BEGIN TEXT EXCERPT

Horton said global brand growth is led by style and ambience, and implementing that design DNA is absolutely critical. “Design is the sweet spot of where we want to be,” he said.
The key area of focus is giving physical manifestation of each of the brands unique identities, said Larry Traxler, senior VP of global design services for Hilton Worldwide.
“The design of the hotel starts outside the hotel,” he added.
A new, innovative website
The Hilton Design Studio, which launched Wednesday, is an online tool that transforms how owners, developers and design firms implement the brand’s design narrative. The new design platform streamlines the design process while minimizing costs. Owners and developers sign up for the site and from there can create their own guestroom through Hilton’s furniture, fixtures and equipment section, which includes seating, tables, lamps, flooring, artwork options in three styles including classic, transitional and modern style palettes.
“The most exciting part of the website is you can build a guestroom in three minutes,” Horton said. And there are millions of possibilities. “The site keeps you in the swim lanes of what we’re trying to do (as a brand),” he said.
The site shows renderings, specifications and technical documents of the design. The design specifications and the computer-aided drawings can be applied to different room sizes and specs; the website provides a foundation, Traxler said.
“This is to educate, not make designers obsolete,” he continued. “We’re not telling you what to do. We want to educate and help you by speeding up the process by making it seamless.”
The website gives owners and developers a better tool and more ideas to better design properties.
While the developer or owner builds the room, Hilton offers supplier and vendor information about each product. The owner can choose to stick with the Hilton products and designers, or take the dimensions from the supplied blueprint of each piece of furniture and have an outside create a similar product.

END TEXT EXCERPT

* STUDY QUESTIONS:
1) Output the part of the Hilton design article starting at "Horton said global" and ending at "for Hilton Worldwide.".
2) Pick up the article on Hilton's design website after its last sentence and keep writing it.
None of the items that come next are needed.

BEGIN SUPPLIED DATA

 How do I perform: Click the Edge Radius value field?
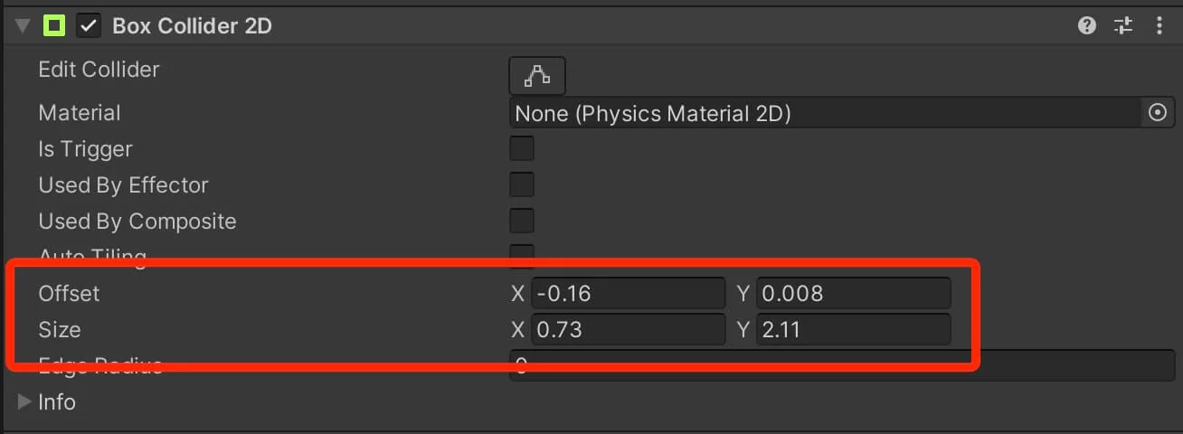pyautogui.click(x=832, y=366)
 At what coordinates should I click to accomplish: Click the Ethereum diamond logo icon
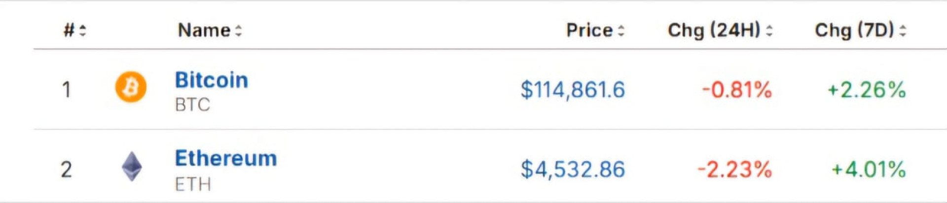coord(132,167)
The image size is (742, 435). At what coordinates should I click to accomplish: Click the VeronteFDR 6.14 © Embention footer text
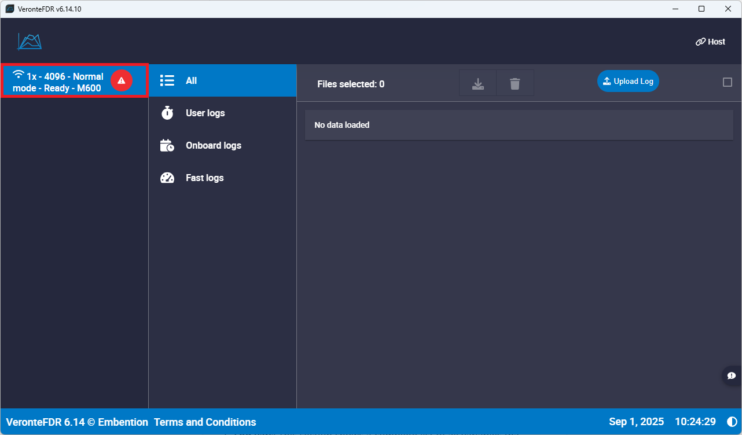77,422
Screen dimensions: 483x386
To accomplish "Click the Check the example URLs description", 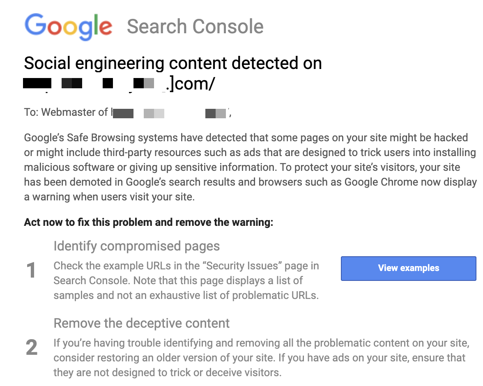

END SUPPLIED DATA

* RESPONSES FOR EACH TASK:
1)
Horton said global brand growth is led by style and ambience, and implementing that design DNA is absolutely critical. “Design is the sweet spot of where we want to be,” he said.
The key area of focus is giving physical manifestation of each of the brands unique identities, said Larry Traxler, senior VP of global design services for Hilton Worldwide.

2)
Design flexibility and community
Adding more flexibility and organizing space for a seamless efficiency are key elements to Hilton’s new design studio and the focus of Hilton’s Valet. The Hilton Valet is a new FF&E concept that combines a closet and refrigerator. The customizable, modular and multifunctional armoire offers three components that keeps things clean and adds more space: the amenity with a refrigerator and tea service, a bench used as a luggage rack and a utility space that includes an unfolding closet space, a built-in ironing board and safe for valuables positioned at standing height. Each owner can pick and choose which of the three pieces of the Valet to add to the hotel.
Horton said it’s all about de-cluttering the rooms and creating a “smart, clean design with colors that are long lasting.”
There is no requirement to add the valet when designing a room.
The main principles of the new guestroom, lobby and technology design are to provide a space for community and connectivity, Traxler said. Hilton wants to “create a platform for better and more interactive communication,” he said. “The basic structure of the Hilton brand is to be consistent throughout.”
Part of the design philosophy is creating the Hilton Design Studio as an education tool for owners and developers to know the Hilton look and feel, Horton said. The microsite offers walk- through views of the different room and lobby iterations.
The ideal Hilton lobby is about community. It’s an “aspirational design” Horton said, which focuses on relaxing, socializing and a personal retreat that connects people socially or through technology.
The technology stations come in three structures: the smaller connectivity station; the larger technology lounge, which offers dedicated technology and is a separate room; and the larger library and information space, a more advanced combination of the technology lounge and a seating area. All three spaces offer technology convenience to guests who want to hang out in the lobby.
“People like technology, and like being around it,” Horton said. “I can be connected at Hilton either by talking or being online.”